Ski Cape Smokey is a ski hill located in Ingonish Beach, Nova Scotia, Canada; a coastal community on the Cabot Trail, flanking the boundary of the Cape Breton Highlands National Park in Cape Breton.

Since reopening under new ownership in 2021, Ski Cape Smokey offers 15 alpine runs, a gondola to summit operating year-round, a poma lift, snow-making and grooming, a ski school, a rental and retail shop, and a restaurant and bar.

Many other amenities are planned for the coming years, including a new Lodge, hotel accommodations, an elaborate look-off structure at the summit, and additional year-round trails and ski runs.

Ski Cape Smokey is known for being Nova Scotia's highest elevation ski mountain at over 320 meters, 305 of them skiable, and for its expansive ocean views. Conceived in the early 1970s after a 1968 wildfire blew northwards from Wreck cove and razed large swathes of forest on Smokey Mountain. Cape Smokey Provincial Park was established there in 1983. The ski runs are visible in their entirety from nearby Keltic Lodge, a historic golf resort on the opposite side of Ingonish Harbour. The hill receives 393 cm of snowfall per year.

== Renewal ==
After years of intermittent operations, the Ski Hill was purchased in 2019 by Cape Smokey Holding Ltd. from the Nova Scotia Government for $370,000.

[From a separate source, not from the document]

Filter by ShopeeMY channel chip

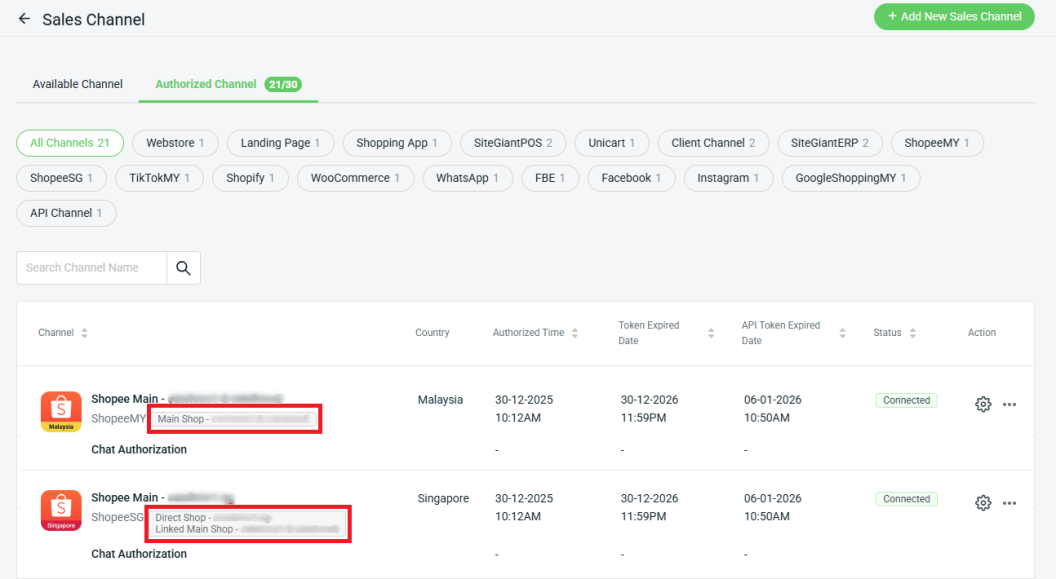tap(937, 143)
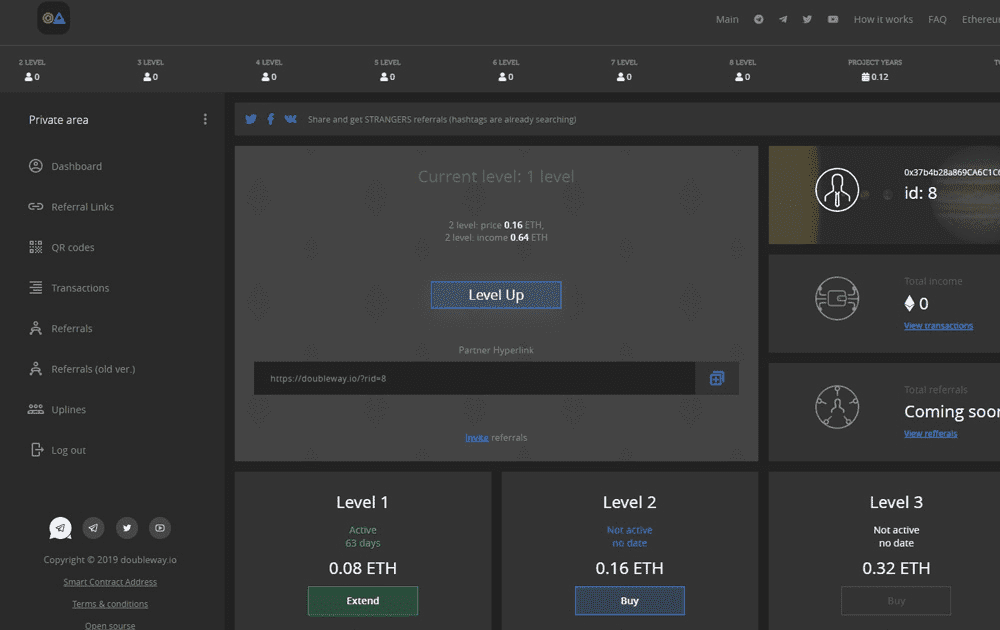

The new owners' plans for the revitalization of the hill and facilities include year-round operation for a large variety of sports including Alpine Skiing, Mountain Biking, Snowshoeing, Tubing, and Hiking. An ambitious project of rehabilitation is well underway, including the gondola, which opened for 4-season operation in 2021, and is the first of its kind in Atlantic Canada.

In 2022, Ski Cape Smokey received a $950,000 grant from the federal government, for state-of-the-art snowmaking equipment to be installed halfway up the mountain. It is expected to extend the winter season for approximately 2 months per year, from November to April.

== Trails ==

| Easy (Green Circle) | Intermediate (Blue Square) | Difficult * (Black Diamond) | Expert * (Double Black Diamond) |
| 4 | 8 | 2 | 2 |
| Bunny Hill | Racers Edge | Pit Fall | Cliff Hanger |
| Country Mile | Hecklers Highway | Hickory Dickory Dock (g) | Check Me Shorts |
| Jigs & Reels | Boomerang | | |
| | Racing Pitch | | |
| | Chicken Chute | | |
| | Jigs & Reels | | |
| | Far Side | | |
| | Snowboard Heaven | | |

- Not Groomed: *
- Gladed trail with trees: (g)

== History ==
=== 1970-2000 ===
In the early 1970s, Owen Carter installed an access road to the summit, built a ski lodge, and established six runs. The Poma Corporation installed a new double chairlift for the resort, incorporating Harald Harb, a renowned ski instruction expert known for his publications on carving techniques.

The ski area attracted visitors from nearby Ingonish, Sydney, Nova Scotia, and Antigonish. Despite its appeal, Ski Cape Smokey faced challenging weather conditions, typically experiencing snow from Armistice Day to Christmas and from Valentine's Day to April, with rainy periods in between.

The original lodge was destroyed by fire in 1979. The lodge was rebuilt in 1982 and sold to the province of Nova Scotia who installed a new chair lift, but ultimately closed the hill in 1993. The Nova Scotia government leased it for 20 years to the Ski Cape Smokey Society, a local non-profit group, who ran the hill on a volunteer basis, and acted as caretakers of the hill between periods of commercial viability

=== 2000-2019 ===
Beginning in 2002 the operation of the ski resort suffered due to financial problems. The low population base in the local area and remoteness from population centers were factors in the hill's lack of viability. The two provincial population centers, Sydney and Halifax, are 90 minutes and 4.5 hours away by car, respectively. In 2006, the ski hill was closed.

In February 2011, Ski Cape Smokey was re-opened, with a limited scope, using the lower mountain poma lift. Without snow-making equipment, it could not operate in the vital Christmas and New Year holiday season.